EP by ESG
- Released: 1981
- Recorded: 1980
- Genre: Funk
- Label: 99
- Producer: Martin Hannett, Ed Bahlman

ESG chronology
|  | ESG (1981) | ESG Says Dance to the Beat of Moody (1982) |

= ESG (EP) =

ESG is the debut EP by American rock band ESG. It was released by 99 Records in 1981. The EP received positive reviews from music critics. "Moody" became popular with house DJs, and "UFO" came to be one of the most sampled tracks in hip hop music.

==History==
Ed Bahlman discovered ESG while serving as the judge for a talent show and became the band's unofficial manager. Tony Wilson from Factory Records approached the band after a performance at Hurrah on the Upper West Side of Manhattan, and three days later they began recording with Martin Hannett. They recorded "Moody" and "You're No Good" in the first take. Hannett had three minutes left on the master tape, so he had the band record "UFO". The recordings helped bring Bahlman's focus to the band. On December 3, 1980, he recorded ESG's performance at Hurrah, which became the B-side for ESG. Bahlman formed a partnership with Factory so that his 99 Records label could release the EP in 1981. By July, they made a second pressing of the record.

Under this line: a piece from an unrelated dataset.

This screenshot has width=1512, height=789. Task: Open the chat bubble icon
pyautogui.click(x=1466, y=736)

The band's name—and the EP's title—stands for emerald, sapphire, and gold. Emerald and sapphire are Valerie and Renee Scroggins' birthstones, and gold refers to the record certification. The blue, green, and yellow cover artwork was adapted for ESG's 2000 compilation A South Bronx Story. The artwork for its 2015 Record Store Day release of The Moody EP is loosely based on the ESG cover. Lead vocalist Renee criticized the adaptation, saying it looked like someone had "puked it on a canvas".

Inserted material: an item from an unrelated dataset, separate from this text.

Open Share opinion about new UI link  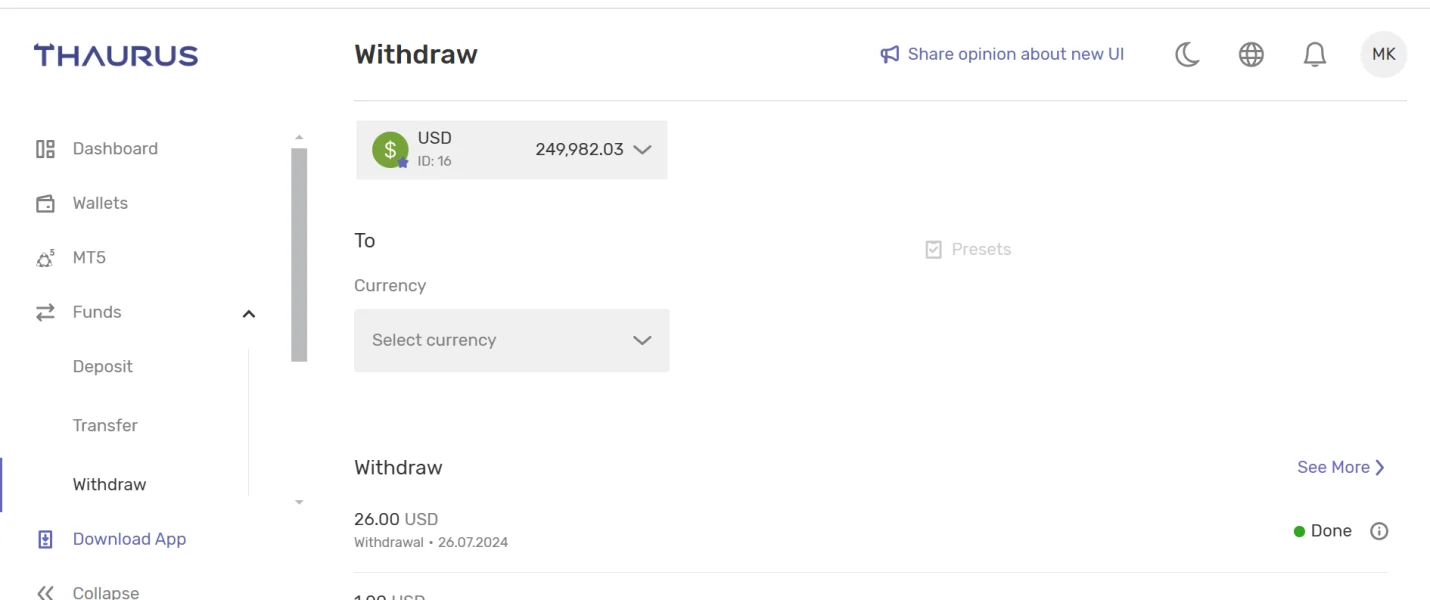pyautogui.click(x=1015, y=55)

ESG is a minimalist take on funk music, removing brass, saxophone, and synthesizers to leave vocals, bass, and percussion. It was received positively by music critics. Robert Palmer called it one of 1981's "freshest records". For Billboard magazine, Leo Sacks wrote that "the beauty of this album is that it is so natural, so kinetic, and so compelling." The New York Times placed ESG second on its list of the best EPs and cassettes of 1981, and The Village Voice placed the EP third on its Pazz & Jop critics' poll.

==Songs==

"Moody" was released off of ESG as the band's debut single. A 12-inch remix single followed, and both versions found popularity at clubs in New York and London. Because of the single's release through Factory, many New York DJs assumed ESG was a London-based act. Paradise Garage listed the song in its top 50 all-time tracks. It became a foundational track for the emerging house music scene. House producer Chip E. used the song's bassline for his 1985 single "Like This". Swedish producer Christian Falk covered "Moody" with Neneh Cherry on his 1999 album Quel Bordel and released a second version with singer Kenny Bobien.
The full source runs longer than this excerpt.